— Задания —
1) Перепишите без изменений фрагмент статьи о романе «Пришед на пустошь»: от слов «Общение с техникой» до слов «их самостоятельном функционировании.» включительно.
2) Какую работу Джаспера Джонса упоминает статья о романе «Пришед на пустошь» и какого она года?
3) Напишите продолжение статьи о романе «Пришед на пустошь», начав сразу после её последнего предложения.

— Текст статьи —
----
Опубликовано в журнале НЛО, номер 4, 2018
Роман Виктора Лапицкого «Пришед на пустошь» (1983–1986,опубл. 2017) посвящен одному вопросу: как почувствовать сам факт своего возраста, когда «пленка» медийной среды, экран телевизора или же даже простые впечатления от окружающего мира всякий раз сбивают с толку. Это, возможно, первый на русском языке роман, в котором возраст мыслится не как календарный, связывающий реализацию или деформацию характера героя с отсчитанным этапом его жизни, но как форма самосознания, при которой любые подсчеты сбивают с толку. Аналоги такой реформы можно найти в западной живописи в трактовке темы «четырех сезонов», от многочисленных панно Альфонса Мухи до Джаспера Джонса («Сезоны», 1986), где они перестали быть аллегориями возраста и стали отображениями образности наступивших и наступающих перемен в окружающем мире, образами теней различных явлений природы, следами впечатлений, ярких в своей избыточной противоречивости.
Общение с техникой как основной сюжет романа должно ответить на вопрос, на который не смогла ответить русская мысль: как может овладение техникой обозначить более зрелую позицию, чем она была до этого. Указание на бытовой опыт не может дать даже эстетически необходимого ответа на этот вопрос, не говоря уже об интеллектуальной необходимости. Чтобы ответить на этот вопрос, понадобилось обратиться не только к роли техники в жизни, но и к техническим особенностям различных медиа при их самостоятельном функционировании.
----
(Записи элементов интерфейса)
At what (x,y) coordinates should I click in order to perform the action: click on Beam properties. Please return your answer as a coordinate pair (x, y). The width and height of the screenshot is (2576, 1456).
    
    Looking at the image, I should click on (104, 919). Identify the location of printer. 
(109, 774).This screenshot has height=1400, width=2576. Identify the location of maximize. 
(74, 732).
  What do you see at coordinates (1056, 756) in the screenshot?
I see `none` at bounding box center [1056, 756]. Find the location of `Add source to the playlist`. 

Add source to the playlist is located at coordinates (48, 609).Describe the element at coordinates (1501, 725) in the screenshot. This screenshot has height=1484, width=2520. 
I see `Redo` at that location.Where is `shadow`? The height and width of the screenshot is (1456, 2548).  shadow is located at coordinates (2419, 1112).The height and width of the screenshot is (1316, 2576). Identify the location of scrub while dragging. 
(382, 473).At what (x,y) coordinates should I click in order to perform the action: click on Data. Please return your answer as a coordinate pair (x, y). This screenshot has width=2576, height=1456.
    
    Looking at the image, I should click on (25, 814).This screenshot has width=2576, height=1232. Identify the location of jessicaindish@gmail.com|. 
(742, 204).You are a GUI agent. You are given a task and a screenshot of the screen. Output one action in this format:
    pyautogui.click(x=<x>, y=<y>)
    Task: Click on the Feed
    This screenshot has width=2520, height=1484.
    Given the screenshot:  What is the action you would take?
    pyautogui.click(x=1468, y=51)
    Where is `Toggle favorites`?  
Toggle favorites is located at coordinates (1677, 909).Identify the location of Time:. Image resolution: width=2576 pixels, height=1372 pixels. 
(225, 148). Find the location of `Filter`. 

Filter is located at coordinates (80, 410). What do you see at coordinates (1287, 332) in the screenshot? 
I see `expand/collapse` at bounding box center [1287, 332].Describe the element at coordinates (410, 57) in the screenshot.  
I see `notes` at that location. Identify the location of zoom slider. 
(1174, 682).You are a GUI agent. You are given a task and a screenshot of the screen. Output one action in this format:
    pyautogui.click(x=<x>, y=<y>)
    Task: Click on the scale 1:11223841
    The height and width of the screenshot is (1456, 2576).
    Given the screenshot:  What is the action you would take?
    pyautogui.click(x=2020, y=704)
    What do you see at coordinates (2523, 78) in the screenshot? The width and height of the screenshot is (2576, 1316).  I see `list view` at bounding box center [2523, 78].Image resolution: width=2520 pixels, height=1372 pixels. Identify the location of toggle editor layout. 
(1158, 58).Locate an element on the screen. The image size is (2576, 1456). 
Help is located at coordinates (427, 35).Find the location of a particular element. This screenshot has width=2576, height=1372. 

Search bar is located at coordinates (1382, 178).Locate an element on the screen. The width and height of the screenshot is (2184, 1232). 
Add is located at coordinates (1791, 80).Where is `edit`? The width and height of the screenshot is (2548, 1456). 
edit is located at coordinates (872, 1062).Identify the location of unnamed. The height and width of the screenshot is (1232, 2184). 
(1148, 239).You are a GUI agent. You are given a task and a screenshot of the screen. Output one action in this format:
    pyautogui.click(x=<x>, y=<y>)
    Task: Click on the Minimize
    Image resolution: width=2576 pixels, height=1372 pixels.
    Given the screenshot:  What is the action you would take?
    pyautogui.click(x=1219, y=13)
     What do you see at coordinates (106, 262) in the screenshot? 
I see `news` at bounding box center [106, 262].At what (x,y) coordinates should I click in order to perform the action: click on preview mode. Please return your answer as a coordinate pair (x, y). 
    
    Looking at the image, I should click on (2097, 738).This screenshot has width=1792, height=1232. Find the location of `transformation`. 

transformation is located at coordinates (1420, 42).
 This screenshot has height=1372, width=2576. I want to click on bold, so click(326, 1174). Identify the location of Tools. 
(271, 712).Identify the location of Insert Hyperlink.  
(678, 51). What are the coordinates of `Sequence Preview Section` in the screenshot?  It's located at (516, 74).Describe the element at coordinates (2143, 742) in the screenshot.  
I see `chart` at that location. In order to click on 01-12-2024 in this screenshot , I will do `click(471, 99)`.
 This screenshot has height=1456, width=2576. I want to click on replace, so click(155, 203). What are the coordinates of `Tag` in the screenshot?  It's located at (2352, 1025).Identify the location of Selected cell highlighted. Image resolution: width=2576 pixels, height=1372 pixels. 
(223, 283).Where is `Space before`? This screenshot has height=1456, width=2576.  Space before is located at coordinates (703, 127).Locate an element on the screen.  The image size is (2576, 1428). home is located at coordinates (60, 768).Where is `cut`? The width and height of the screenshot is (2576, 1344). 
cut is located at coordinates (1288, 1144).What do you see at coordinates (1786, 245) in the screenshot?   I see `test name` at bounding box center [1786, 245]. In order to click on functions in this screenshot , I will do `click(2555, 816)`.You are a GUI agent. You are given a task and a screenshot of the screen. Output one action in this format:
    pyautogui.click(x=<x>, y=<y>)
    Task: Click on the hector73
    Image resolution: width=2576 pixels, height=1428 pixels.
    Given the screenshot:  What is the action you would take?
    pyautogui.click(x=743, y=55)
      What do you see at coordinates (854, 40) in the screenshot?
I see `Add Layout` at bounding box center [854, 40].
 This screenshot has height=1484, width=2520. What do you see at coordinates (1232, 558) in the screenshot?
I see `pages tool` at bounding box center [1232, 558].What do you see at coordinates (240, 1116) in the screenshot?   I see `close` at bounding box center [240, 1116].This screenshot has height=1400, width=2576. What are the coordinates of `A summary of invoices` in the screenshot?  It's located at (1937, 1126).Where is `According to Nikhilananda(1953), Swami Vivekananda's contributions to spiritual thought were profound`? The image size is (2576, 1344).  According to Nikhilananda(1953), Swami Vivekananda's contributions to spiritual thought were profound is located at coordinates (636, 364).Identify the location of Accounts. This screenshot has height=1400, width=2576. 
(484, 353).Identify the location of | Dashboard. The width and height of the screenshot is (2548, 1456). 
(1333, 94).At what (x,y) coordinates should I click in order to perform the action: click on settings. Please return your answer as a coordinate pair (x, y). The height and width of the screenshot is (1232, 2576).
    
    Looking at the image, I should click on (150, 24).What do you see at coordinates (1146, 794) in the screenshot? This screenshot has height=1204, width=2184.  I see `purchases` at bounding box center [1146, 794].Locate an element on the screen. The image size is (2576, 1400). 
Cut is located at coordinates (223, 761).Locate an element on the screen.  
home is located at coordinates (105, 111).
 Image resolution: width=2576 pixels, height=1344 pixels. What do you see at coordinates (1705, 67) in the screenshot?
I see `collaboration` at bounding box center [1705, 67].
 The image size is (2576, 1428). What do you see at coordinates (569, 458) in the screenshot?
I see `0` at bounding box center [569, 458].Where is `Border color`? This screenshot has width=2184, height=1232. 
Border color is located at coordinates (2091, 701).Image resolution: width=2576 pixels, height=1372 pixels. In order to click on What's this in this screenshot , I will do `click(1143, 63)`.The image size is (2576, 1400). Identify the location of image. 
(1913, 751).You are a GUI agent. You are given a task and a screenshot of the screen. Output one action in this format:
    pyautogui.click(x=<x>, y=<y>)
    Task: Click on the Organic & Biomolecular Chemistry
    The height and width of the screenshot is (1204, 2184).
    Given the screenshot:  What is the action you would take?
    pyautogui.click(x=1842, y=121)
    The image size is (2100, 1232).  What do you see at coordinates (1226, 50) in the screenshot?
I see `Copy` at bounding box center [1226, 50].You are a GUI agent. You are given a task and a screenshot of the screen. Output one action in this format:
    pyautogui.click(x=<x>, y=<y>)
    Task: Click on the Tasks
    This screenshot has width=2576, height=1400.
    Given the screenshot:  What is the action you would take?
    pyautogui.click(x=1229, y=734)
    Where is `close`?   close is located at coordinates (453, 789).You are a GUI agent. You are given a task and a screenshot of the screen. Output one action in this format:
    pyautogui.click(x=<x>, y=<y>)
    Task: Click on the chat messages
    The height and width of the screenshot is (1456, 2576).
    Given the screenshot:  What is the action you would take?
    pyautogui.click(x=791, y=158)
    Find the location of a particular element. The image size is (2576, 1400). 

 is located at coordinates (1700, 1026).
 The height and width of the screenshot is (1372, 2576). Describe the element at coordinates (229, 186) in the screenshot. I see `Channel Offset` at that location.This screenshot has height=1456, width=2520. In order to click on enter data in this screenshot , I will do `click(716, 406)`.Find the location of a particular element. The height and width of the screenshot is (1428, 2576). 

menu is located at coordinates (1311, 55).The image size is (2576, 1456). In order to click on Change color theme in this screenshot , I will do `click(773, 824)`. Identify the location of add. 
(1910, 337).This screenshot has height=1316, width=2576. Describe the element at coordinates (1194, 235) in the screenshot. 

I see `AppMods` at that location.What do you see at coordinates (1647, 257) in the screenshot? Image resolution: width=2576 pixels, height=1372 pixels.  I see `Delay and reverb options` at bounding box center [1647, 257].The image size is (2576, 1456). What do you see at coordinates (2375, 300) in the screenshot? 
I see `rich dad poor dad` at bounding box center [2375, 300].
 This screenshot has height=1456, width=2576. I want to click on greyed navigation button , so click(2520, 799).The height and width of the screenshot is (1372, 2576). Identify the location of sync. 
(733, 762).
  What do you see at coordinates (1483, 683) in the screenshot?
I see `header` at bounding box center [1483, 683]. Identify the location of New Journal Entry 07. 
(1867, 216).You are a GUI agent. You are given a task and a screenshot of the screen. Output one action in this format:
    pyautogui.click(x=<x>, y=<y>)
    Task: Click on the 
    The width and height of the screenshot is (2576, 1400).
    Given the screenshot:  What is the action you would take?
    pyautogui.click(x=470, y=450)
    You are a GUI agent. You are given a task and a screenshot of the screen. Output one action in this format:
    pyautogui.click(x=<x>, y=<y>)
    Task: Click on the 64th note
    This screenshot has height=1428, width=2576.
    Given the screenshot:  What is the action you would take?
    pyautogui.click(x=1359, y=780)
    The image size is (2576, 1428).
----
— Итоговые ответы —
1)
Общение с техникой как основной сюжет романа должно ответить на вопрос, на который не смогла ответить русская мысль: как может овладение техникой обозначить более зрелую позицию, чем она была до этого. Указание на бытовой опыт не может дать даже эстетически необходимого ответа на этот вопрос, не говоря уже об интеллектуальной необходимости. Чтобы ответить на этот вопрос, понадобилось обратиться не только к роли техники в жизни, но и к техническим особенностям различных медиа при их самостоятельном функционировании.

2) «Сезоны», 1986 год.

3)
Вхождение технических терминов и параметров самостоятельного функционирования медиа в бытовое повествование является привычным, если этому предшествовало осмысление ценностных рядов, стоящих за техниками аргументации. Например, в современных греческих духовных книгах нормативно назвать прозорливость «духовным телевизором», а интуицию «духовной рацией» («Отец Паисий говорит, что они имеют духовный телевизор и являются радистами Бога» [Тацис 1993]) вовсе не потому, что в некоторых из этих слов есть почтенные древнегреческие корни, а потому, что этому предшествовали века осмысления христианского неоплатонизма, где одними и теми же техническими терминами могли обозначаться разные реальности. Так, в этой традиции нужно было разводить христианский неоплатонизм Ареопагитик и неоплатонизм Прокла, хотя почти все формулы у обоих авторов совпадают, а для этого представить, что эти формулы имеют различный ценностный статус. Так, византийский критик Прокла Николай Мефонский «отвергает прокловское различение видов целого, утверждая, что целым до частей является Бог, а целое из частей и целое в части есть лишь отношения» [Бирюков 2011: 205]. В таком случае духовные способности как способы отношения к одному и тому же целому могут быть отождествлены с медиа как чистыми отношениями.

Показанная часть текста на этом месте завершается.